-- Task details --
Can you change every "At what coordinates should I click to accomplish" to "Where do I need to click to complete" in the entries below and leave the rest untouched?

Entries on locating words and elements:
** Begin **
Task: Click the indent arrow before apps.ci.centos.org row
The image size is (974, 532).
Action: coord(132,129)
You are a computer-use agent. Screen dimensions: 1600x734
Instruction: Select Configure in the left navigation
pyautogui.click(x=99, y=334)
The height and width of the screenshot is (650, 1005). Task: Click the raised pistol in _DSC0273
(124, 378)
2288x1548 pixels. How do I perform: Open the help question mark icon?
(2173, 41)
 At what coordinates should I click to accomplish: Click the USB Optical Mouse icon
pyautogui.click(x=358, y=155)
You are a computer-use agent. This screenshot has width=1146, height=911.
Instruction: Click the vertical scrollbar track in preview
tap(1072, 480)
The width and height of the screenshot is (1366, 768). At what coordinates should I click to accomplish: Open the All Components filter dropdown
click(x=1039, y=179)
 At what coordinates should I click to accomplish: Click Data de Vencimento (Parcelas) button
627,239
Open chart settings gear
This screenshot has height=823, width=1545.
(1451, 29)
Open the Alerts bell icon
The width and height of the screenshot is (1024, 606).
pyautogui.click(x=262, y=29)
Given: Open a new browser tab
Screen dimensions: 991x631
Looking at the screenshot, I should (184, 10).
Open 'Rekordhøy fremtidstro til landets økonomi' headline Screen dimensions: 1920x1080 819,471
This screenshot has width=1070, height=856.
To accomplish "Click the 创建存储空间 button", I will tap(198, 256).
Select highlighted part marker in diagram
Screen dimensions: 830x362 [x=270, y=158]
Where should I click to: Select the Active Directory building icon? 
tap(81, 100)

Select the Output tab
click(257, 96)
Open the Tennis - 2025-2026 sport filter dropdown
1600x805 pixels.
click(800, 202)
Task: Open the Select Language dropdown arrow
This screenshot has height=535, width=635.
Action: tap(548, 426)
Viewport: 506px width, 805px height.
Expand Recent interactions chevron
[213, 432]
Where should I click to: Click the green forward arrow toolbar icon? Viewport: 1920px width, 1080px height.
** End **
-- Output for this exercise --
Task: Click the indent arrow before apps.ci.centos.org row
The image size is (974, 532).
Action: coord(132,129)
You are a computer-use agent. Screen dimensions: 1600x734
Instruction: Select Configure in the left navigation
pyautogui.click(x=99, y=334)
The height and width of the screenshot is (650, 1005). Task: Click the raised pistol in _DSC0273
(124, 378)
2288x1548 pixels. How do I perform: Open the help question mark icon?
(2173, 41)
 Where do I need to click to complete: Click the USB Optical Mouse icon
pyautogui.click(x=358, y=155)
You are a computer-use agent. This screenshot has width=1146, height=911.
Instruction: Click the vertical scrollbar track in preview
tap(1072, 480)
The width and height of the screenshot is (1366, 768). Where do I need to click to complete: Open the All Components filter dropdown
click(x=1039, y=179)
 Where do I need to click to complete: Click Data de Vencimento (Parcelas) button
627,239
Open chart settings gear
This screenshot has height=823, width=1545.
(1451, 29)
Open the Alerts bell icon
The width and height of the screenshot is (1024, 606).
pyautogui.click(x=262, y=29)
Given: Open a new browser tab
Screen dimensions: 991x631
Looking at the screenshot, I should (184, 10).
Open 'Rekordhøy fremtidstro til landets økonomi' headline Screen dimensions: 1920x1080 819,471
This screenshot has width=1070, height=856.
To accomplish "Click the 创建存储空间 button", I will tap(198, 256).
Select highlighted part marker in diagram
Screen dimensions: 830x362 [x=270, y=158]
Where should I click to: Select the Active Directory building icon? 
tap(81, 100)

Select the Output tab
click(257, 96)
Open the Tennis - 2025-2026 sport filter dropdown
1600x805 pixels.
click(800, 202)
Task: Open the Select Language dropdown arrow
This screenshot has height=535, width=635.
Action: tap(548, 426)
Viewport: 506px width, 805px height.
Expand Recent interactions chevron
[213, 432]
Where should I click to: Click the green forward arrow toolbar icon? Viewport: 1920px width, 1080px height.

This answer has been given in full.